Le Songe de Poliphile/Élégie d’un anonyme au Lecteur

Élégie d’un anonyme au Lecteur

Lecteur honnête, écoute bien le songe
Que narre ici Poliphile endormi.
C’est tout profit, je le dis sans mensonge,
Et te plaira, je crois, plus qu’à demi,

Car il enserre un infini de choses.
Que si ton front se ride tristement
En dédaignant le plaisir et ses roses,
Contemple au moins ce bel arrangement.
Tu ne le veux ? Admire au moins la langue
Toute nouvelle et le style nouveau
Et la sagesse et la grave harangue.
Possible est que tu ne le trouves beau.
Du moins regarde et l’art géométrique
Et les anciens hiéroglyphes du Nil,
Colosses, bains, maint obélisque antique,
Tous détenant leur primitif profil.
Mainte colonne et mainte pyramide,
Socles, travée et frise et piédestaux,
Bases, frontons, arc hémicycloïde,
Grande corniche et nobles chapiteaux.
Regarde aussi les demeures royales.
Connais aussi les succulents repas,
Cultes divers des nymphes virginales,
Fontaines où vont laver leurs appas.
De gardes, là, c’est un chœur bicolore.
Au labyrinthe exprimant le Destin
C’est l’existence humaine. Et puis, encore,
Vois ce qu’il dit du triple Esprit divin.
Vois ce qu’il fit entre les triples portes ;
De sa Polie admire la beauté,
Hautes vertus, grâces de toutes sortes,
Respects rendus en toute honnêteté.
Admire aussi comme elle est triomphante,
Et de Jupin vois le quadruple Ether.
Il conte après la puissance émouvante
Du Dieu d’amour qui baille un joug de fer,
Et puis après, à narrer s’ingénie
Comment Vertumne et Pomone se vont
À Priapus faire cérémonie.
On voit ici temple vaste et profond,
Tout empli d’art et mystères antiques.
Un autre temple auprès se laisse voir
Qu’a mis le Temps sous sa dent famélique.

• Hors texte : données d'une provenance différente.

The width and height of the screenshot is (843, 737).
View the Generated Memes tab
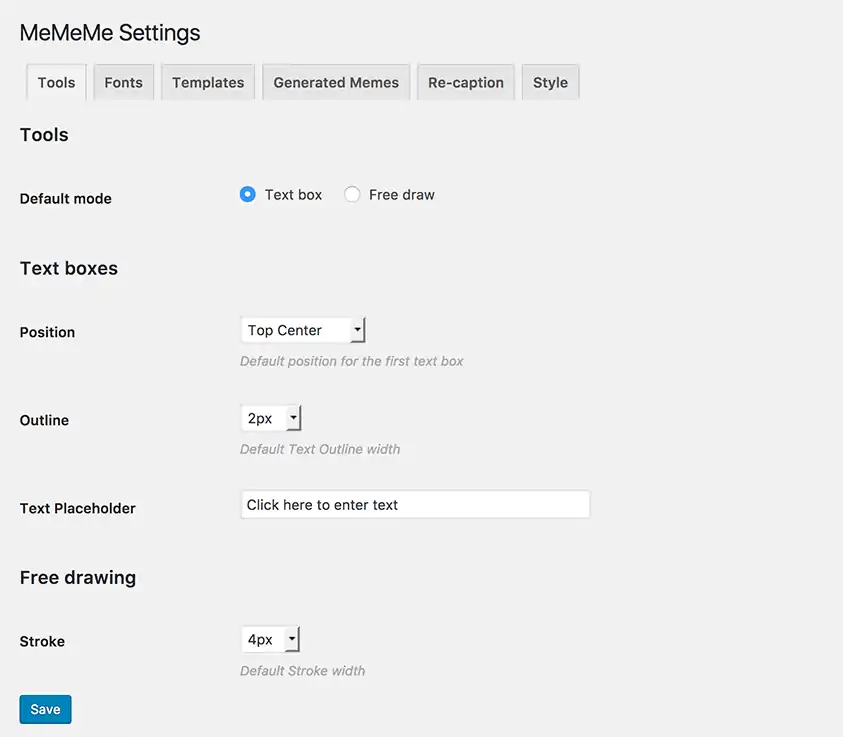(335, 82)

Tu verras là, de même, sans falloir,
Inscriptions et demeure infernale.
Que sais-je bien ? Mêmement un bateau
Qui de Vénus tient l’enfant en sa cale
Et le promène au royaume de l’eau
Où, comme gens de son obédience,
Les dieux marins, Néréïdes, Tritons,
Lui font hommage en toute révérence.
Voilà Cythère, île aux riches festons,
Avec jardins et noble amphithéâtre ;
Là grand triomphe est au divin enfant,
Là de Paphos est la reine folâtre
En belle image et galbe triomphant,
Là sa fontaine et d’Adonis la tombe
Où par Vénus l’anniversaire deuil
Est célébré sous forme d’hécatombe
Pour honorer son mignon au cercueil.
C’en est assez pour la prime partie.
Mais de rechef Poliphile en sommeil
Songe à Polie et, toute en modestie,
Elle lui conte, en parler non pareil,
Et sa naissance et sa race et ses pères ;
Lui dit par qui Trévise la cité
Prit origine en terres bocagères.
Et long amour est ici récité.
Puis, à la fin, s’ensuit un appendice
Qui, nettement, met terme au manuscrit,
Très-congrûment fait à bel artifice
Pour le plaisir de quiconque le lit.
Qu’à lire tout un chacun ne rechigne ;
Pour moi n’en veux parler plus longuement.
Reçois les fruits que sa corne condigne
À grand’ copie épanche abondamment.
Tels sont, lecteur, tous les biens que te livre
Ce très-plaisant et très-utile écrit :
Sera ta faute, et non celle du livre,
Si, le pouvant, tu n’en fais ton profit.